--- DATA PROVIDED ---
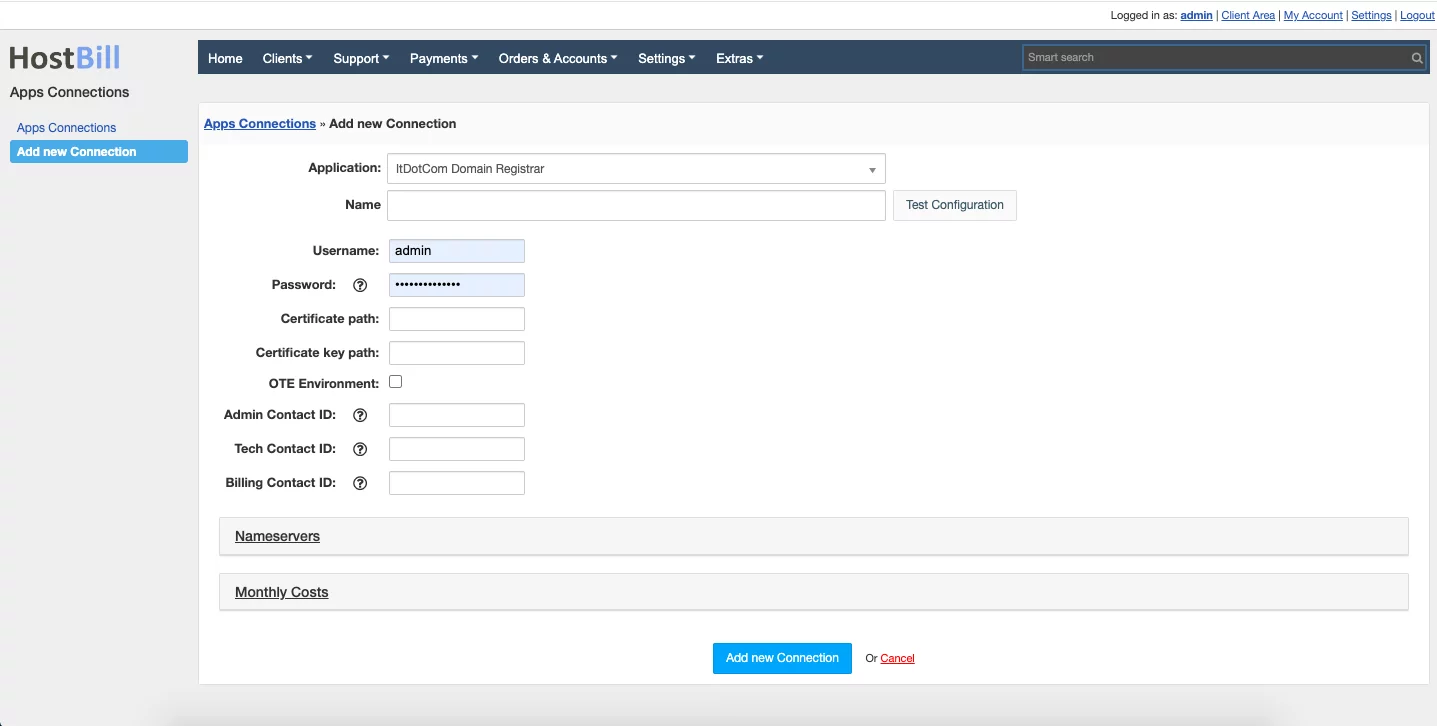The height and width of the screenshot is (726, 1437).
Task: Click the red Cancel link
Action: (897, 658)
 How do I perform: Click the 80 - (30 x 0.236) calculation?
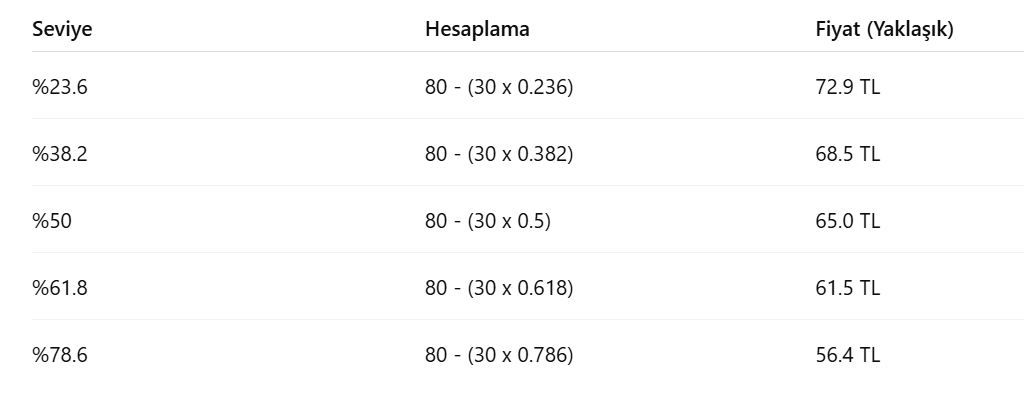click(499, 87)

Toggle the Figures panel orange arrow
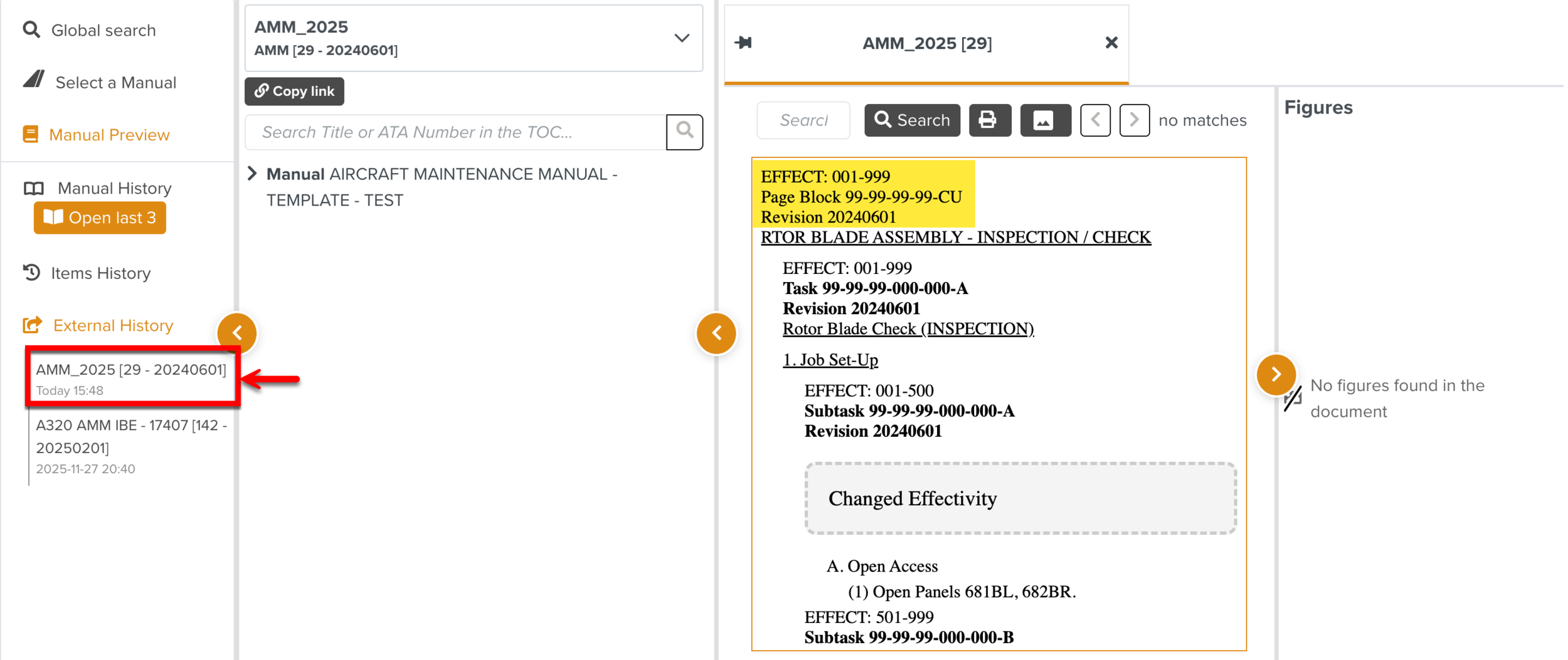pos(1275,375)
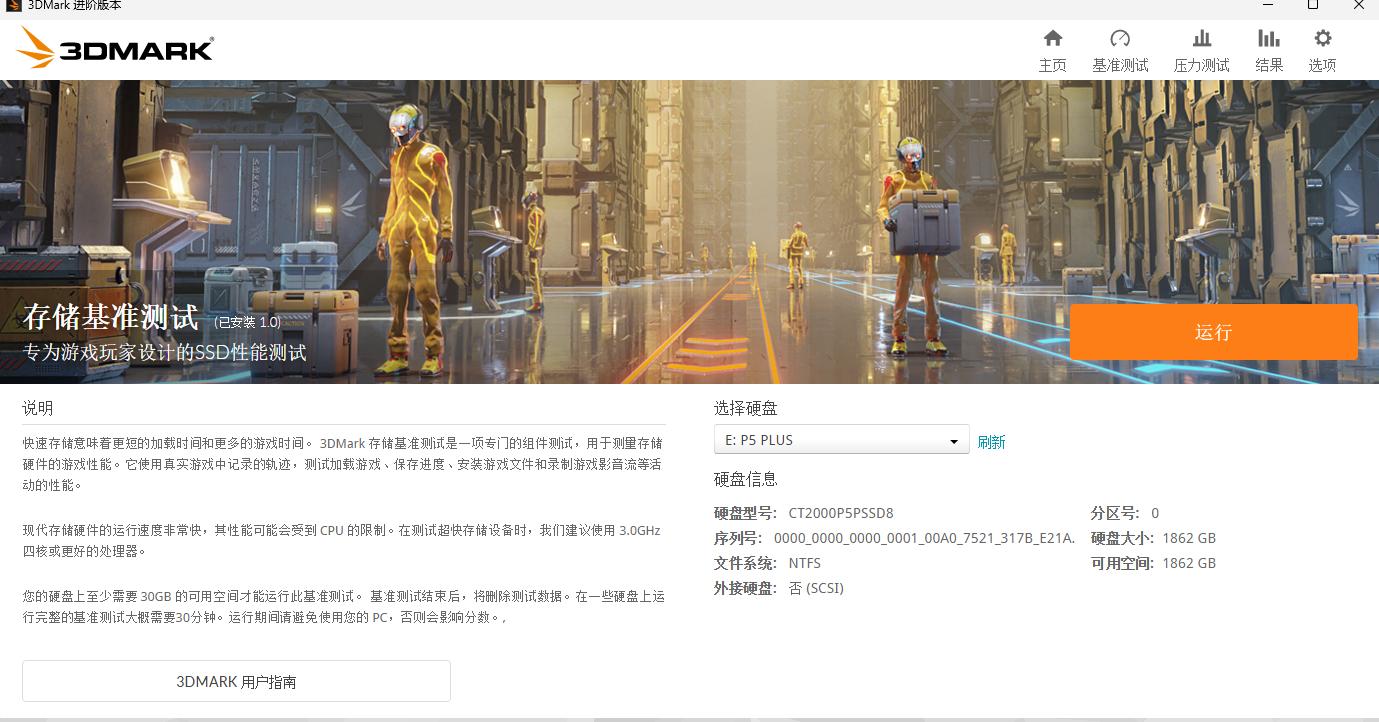The width and height of the screenshot is (1379, 722).
Task: Select the 基准测试 menu entry
Action: (1120, 65)
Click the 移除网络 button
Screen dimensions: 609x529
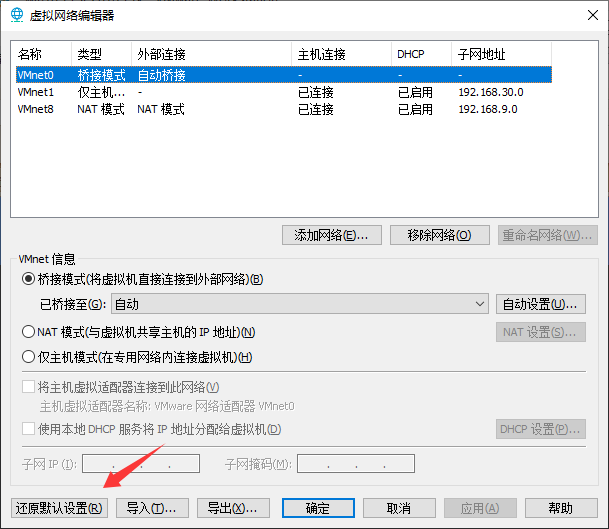click(440, 235)
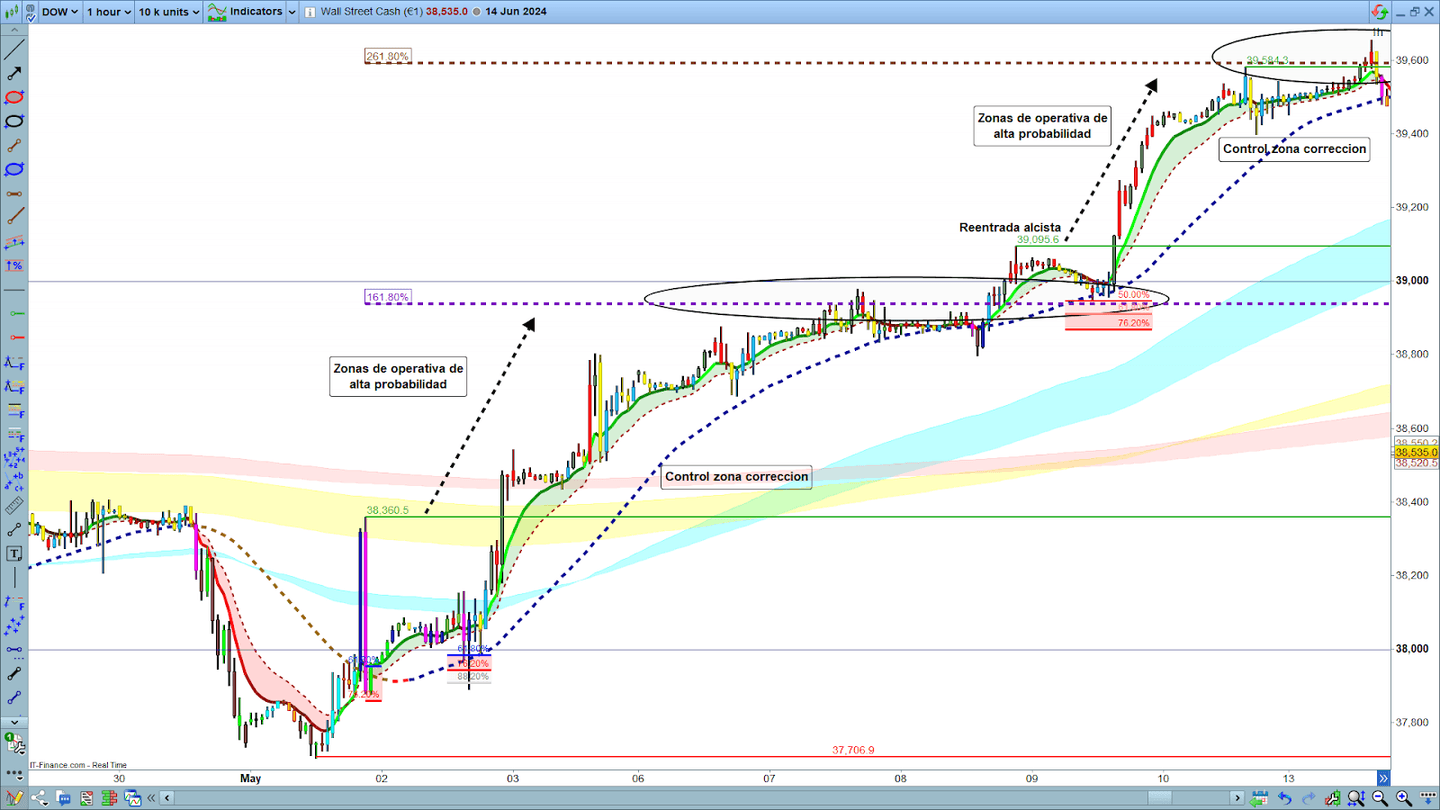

--- WORK INSTRUCTIONS ---
Retype, exactly as written, each line from the one containing "How do I perform: Click" through the end of the data above, and leave out every picture.

--- EXERCISE RESPONSE ---
 How do I perform: Click the 80 - (30 x 0.236) calculation?
click(499, 87)

Toggle the Figures panel orange arrow
pos(1275,375)
The width and height of the screenshot is (1379, 722).
Task: Select the 基准测试 menu entry
Action: (1120, 65)
Click the 移除网络 button
Screen dimensions: 609x529
click(440, 235)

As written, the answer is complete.